Start Extracted material

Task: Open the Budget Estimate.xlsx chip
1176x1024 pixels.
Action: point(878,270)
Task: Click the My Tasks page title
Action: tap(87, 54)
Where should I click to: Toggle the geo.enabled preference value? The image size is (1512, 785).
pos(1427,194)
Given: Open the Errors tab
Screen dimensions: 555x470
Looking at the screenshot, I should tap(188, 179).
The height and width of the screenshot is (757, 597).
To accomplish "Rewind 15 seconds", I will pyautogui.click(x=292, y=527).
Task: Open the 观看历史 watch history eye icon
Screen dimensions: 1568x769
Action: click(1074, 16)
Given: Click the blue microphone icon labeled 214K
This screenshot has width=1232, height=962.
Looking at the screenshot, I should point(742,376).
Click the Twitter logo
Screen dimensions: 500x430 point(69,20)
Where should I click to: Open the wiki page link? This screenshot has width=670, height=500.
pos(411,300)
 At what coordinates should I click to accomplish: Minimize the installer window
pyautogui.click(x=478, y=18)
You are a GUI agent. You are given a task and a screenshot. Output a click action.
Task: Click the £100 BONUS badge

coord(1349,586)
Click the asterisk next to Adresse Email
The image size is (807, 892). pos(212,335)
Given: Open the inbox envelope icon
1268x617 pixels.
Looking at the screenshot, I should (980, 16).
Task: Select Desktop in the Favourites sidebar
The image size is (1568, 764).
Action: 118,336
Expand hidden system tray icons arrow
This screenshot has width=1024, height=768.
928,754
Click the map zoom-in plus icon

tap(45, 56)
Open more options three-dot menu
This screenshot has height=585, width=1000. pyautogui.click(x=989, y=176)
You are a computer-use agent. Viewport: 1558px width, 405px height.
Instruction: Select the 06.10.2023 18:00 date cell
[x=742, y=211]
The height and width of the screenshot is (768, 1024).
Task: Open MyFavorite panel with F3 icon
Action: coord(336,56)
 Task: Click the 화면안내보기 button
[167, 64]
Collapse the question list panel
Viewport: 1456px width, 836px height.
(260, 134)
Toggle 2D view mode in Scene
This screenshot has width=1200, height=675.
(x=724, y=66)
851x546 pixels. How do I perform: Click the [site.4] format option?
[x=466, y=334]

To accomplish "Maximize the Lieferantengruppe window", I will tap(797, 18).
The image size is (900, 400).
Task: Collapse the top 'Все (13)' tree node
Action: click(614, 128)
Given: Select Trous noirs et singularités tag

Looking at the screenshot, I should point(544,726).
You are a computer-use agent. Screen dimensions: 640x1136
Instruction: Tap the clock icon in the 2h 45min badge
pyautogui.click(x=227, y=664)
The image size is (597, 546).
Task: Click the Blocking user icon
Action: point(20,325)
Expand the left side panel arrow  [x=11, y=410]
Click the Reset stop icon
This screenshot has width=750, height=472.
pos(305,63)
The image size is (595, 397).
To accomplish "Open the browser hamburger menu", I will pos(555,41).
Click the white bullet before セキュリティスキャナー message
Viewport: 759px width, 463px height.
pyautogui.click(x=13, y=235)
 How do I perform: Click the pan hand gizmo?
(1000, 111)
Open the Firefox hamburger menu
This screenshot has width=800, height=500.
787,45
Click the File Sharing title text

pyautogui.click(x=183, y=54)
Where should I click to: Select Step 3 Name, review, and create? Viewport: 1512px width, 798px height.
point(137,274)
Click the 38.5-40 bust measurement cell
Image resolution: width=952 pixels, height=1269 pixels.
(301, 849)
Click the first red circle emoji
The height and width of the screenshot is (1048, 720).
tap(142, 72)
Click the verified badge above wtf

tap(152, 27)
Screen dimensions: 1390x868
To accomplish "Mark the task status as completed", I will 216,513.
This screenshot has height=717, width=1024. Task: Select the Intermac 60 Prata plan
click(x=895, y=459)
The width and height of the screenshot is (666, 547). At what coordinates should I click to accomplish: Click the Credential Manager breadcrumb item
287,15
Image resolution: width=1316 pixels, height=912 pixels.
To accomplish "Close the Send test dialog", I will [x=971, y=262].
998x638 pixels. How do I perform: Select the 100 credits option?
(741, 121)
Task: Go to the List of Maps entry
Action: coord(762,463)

End Extracted material

- [Work to be completed] Reproduce, word for word, the lines of the data above from the one containing "Click the asterisk next to Adresse Email" through the one containing "Action: coord(336,56)", including both of those lines.

- [Result for this task]
Click the asterisk next to Adresse Email
The image size is (807, 892). pos(212,335)
Given: Open the inbox envelope icon
1268x617 pixels.
Looking at the screenshot, I should (980, 16).
Task: Select Desktop in the Favourites sidebar
The image size is (1568, 764).
Action: 118,336
Expand hidden system tray icons arrow
This screenshot has width=1024, height=768.
928,754
Click the map zoom-in plus icon

tap(45, 56)
Open more options three-dot menu
This screenshot has height=585, width=1000. pyautogui.click(x=989, y=176)
You are a computer-use agent. Viewport: 1558px width, 405px height.
Instruction: Select the 06.10.2023 18:00 date cell
[x=742, y=211]
The height and width of the screenshot is (768, 1024).
Task: Open MyFavorite panel with F3 icon
Action: coord(336,56)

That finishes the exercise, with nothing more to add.